Once again the champ waited, and once again the challenger refused to submit. He swung from where he lay, this time unable to close his fist, such that he succeeded only in slapping the champ on the shoulder.
The crowd, now uncertain, grew quiet, nervous with the thought that the champ would inevitably lose patience.
But instead, the champ stood up. He left the challenger where he lay, a crimson halo on the padding near his head. He walked to the edge of the cage, near where the trainers were seated. He raised his hands in exasperation.
“What are you waiting for?” said the champ’s trainer.
“I gave him a chance to go out easy,” the fighter replied. “What do you want me to do, kill him?”
“If he don’t want to get killed, he’ll tap out,” the trainer said. “Do your goddamn job.”
As they spoke, the challenger stumbled onto his one working foot. He limped toward the edge of the cage and threw himself against the body of the champ. There was nothing left of him now but weight, and with it he knocked his opponent back against the side of the cage and onto the ground.
The champ screamed in pain as he fell. An unsmoothed protrusion in the mesh of the cage had cut a deep gash all the way along the length of his chest. Blood poured from the wound and spilled out the boundaries of the ring.
In a moment, the champ was standing again. Enraged, he knelt over his motionless opponent and beat him until the trainers and the crowd and all who watched knew he was dead.
THE LIGHTS ROSE, the crowd dispersed. Usually the young men who came to watch the fight left afterward with adrenaline coursing through their veins, and were apt at the slightest provocation to start brawling with one another in the back alleys south of the boardwalk. But on this night the crowd was muted, and diffused quietly to the Imperial and the other Reynolds Street bars.
Adam Bragg Jr., fully drunk now, invited the sisters back to the Woodrow, where he and his entourage had booked every room for the weekend. But it was clear his interest lay in only one of the twins, and both declined.
Sarat and Dana stood awhile on the boardwalk, watching the docks. In the wake of the big winter storms, the wash often broke over the seawall. Tonight the water moved like black molasses.
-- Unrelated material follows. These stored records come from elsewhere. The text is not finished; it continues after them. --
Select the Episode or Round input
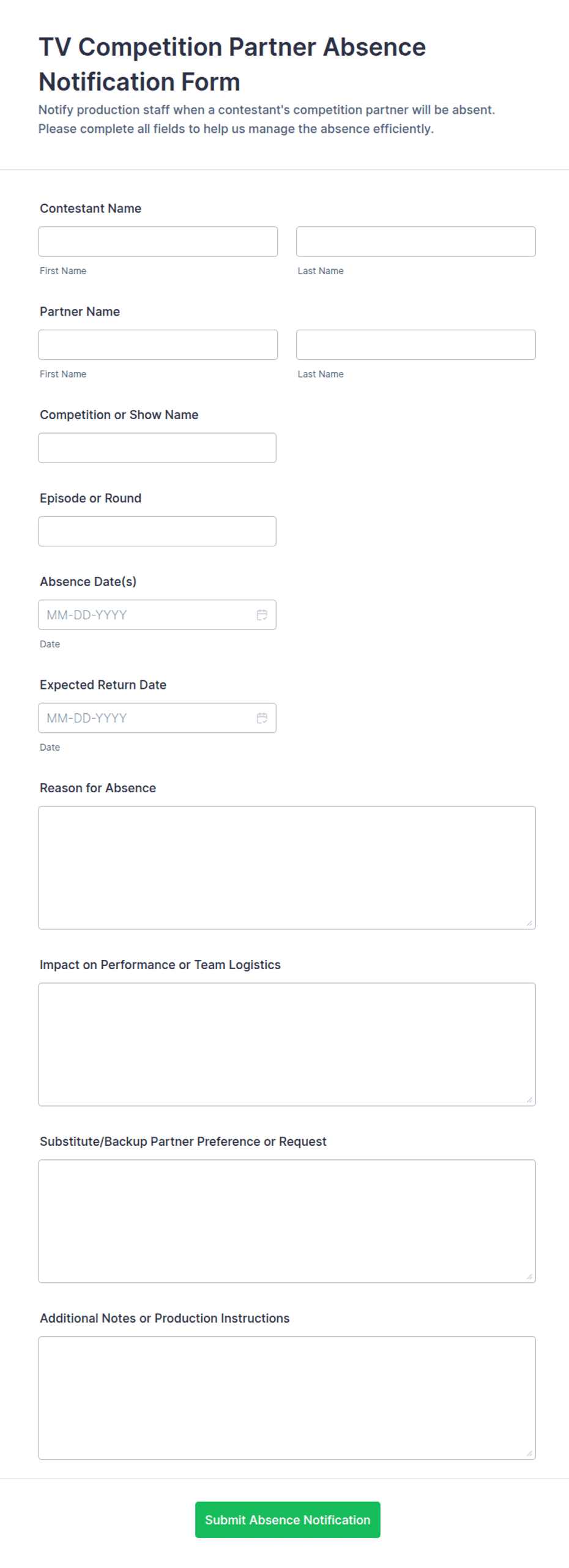 point(157,530)
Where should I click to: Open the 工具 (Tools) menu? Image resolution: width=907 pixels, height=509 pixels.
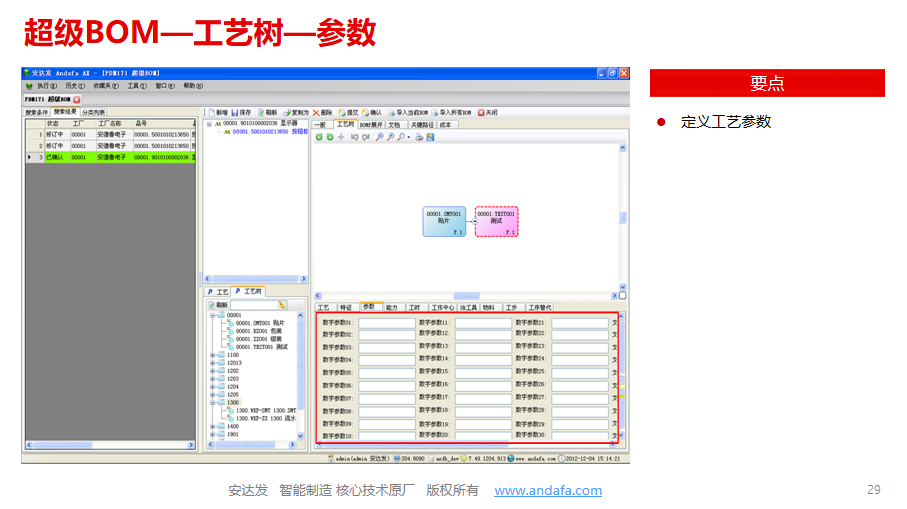[x=132, y=86]
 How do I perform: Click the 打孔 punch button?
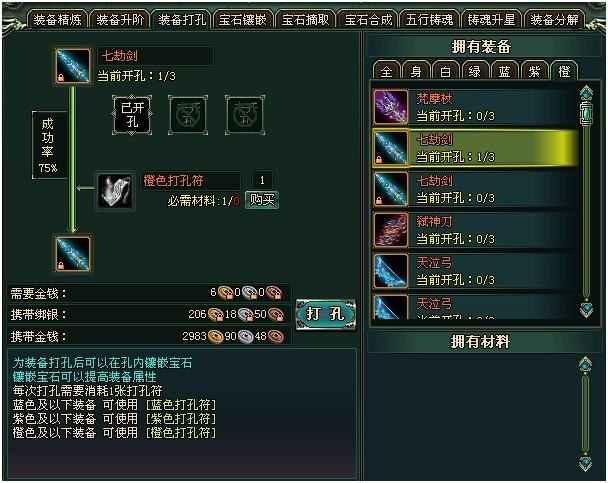coord(326,314)
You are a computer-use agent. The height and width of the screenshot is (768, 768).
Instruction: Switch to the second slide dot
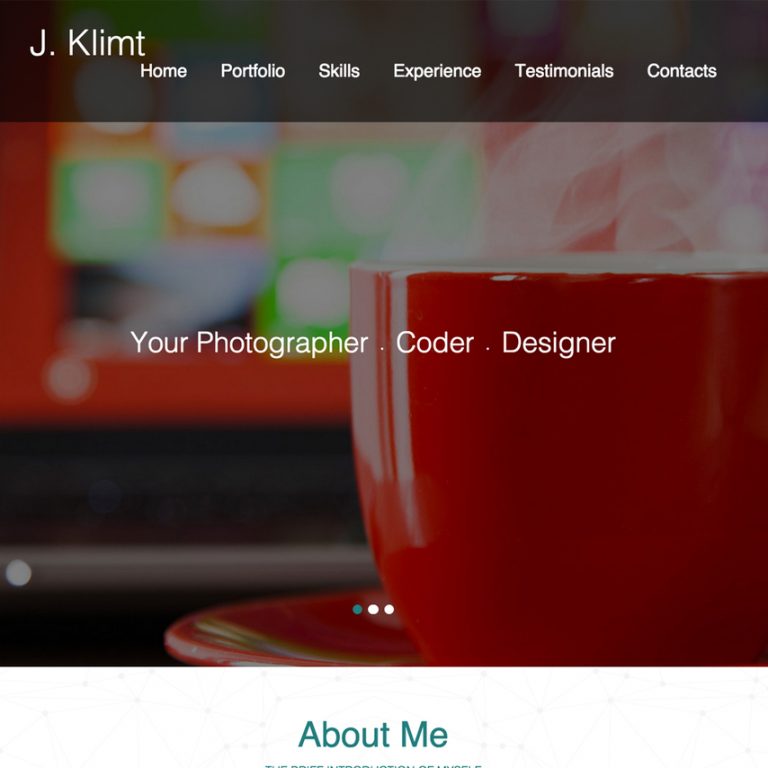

Even the massive freight ships, the first of which should have started to arrive at port by now, were nowhere to be seen.
“A guy at the fight said one of the gift ships ran aground all the way out at the Mouth,” said Dana.
“They’re here every month,” Sarat replied. “How do they still manage to screw it up?”
“The land shifts under the water. Places that were deep one season turn shallow the next, and unless you’re out there every day you can’t know it.”
Sarat watched the men down in the reef pilots’ house. The lights were on. They were drinking and playing cards and passing time, hoping for the call to head out to the Mouth, the gaping waterway where the ocean met the river near the drowned remains of old Savannah. Others had already joined the tugboats dispatched to rescue the freighter, because it was a day’s work and, even though the reef pilots earned a better living than almost any legal job in Augusta offered, they could still use the money.
“You going to meet that pretty boy of yours tonight?” asked Sarat.
“You know I am,” said Dana. “Don’t go making it a big deal when it ain’t. We’re just seeing each other is all. It’s just fun. I’ll be there when you get up in the morning.”
“He’s not even a real pilot.”
“He’s in training. Everybody’s gotta learn to do a thing before they do it. Gotta get taught.”
“He’s not good enough for you.”
Dana laughed. “You tell me one man you think is.” She took her sister’s hand and kissed it. “I’ll see you soon, beautiful girl.”
Sarat knew where her sister would be spending the night: the Fargo shipping building on 7th Street. It was a block-wide, bureaucratic-looking thing, and amassed within it were the reef pilot trainee dorms, the shipping authority and customs offices, the foreign crews’ hostel, and the north Georgia branch of the Free Southern State.
Sarat despised the place. It spoke to her of all the unnecessary adornments with which her country’s institutions justified their own existence. In truth, the customs officers were crooked, the hostel a thinly disguised brothel, and the temporary storage units in the basement used almost exclusively by smugglers.
It was, all of it, a lie—and the worst kind of lie: a charade of normality at a time of war. The thought of her sister inside that building—lying on one of those soiled bunks with one of those vacant, libidinous boys—made her sick.
Alone, she went to the Belle Rebelle to drink and then to sleep. It was a small bar, built inside one of the old row houses between 10th and 11th Streets. Upstairs, the owner, Layla Denomme, kept three rooms. Some nights she rented them out, but most of the time she let old friends and regulars stay there for free.
Layla’s sixteen-year-old daughter, Layla Jr., had been pouring drinks there for the last two years, standing atop a Yuxi crate to see over the bar top. She knew the regulars by name and Sarat by more.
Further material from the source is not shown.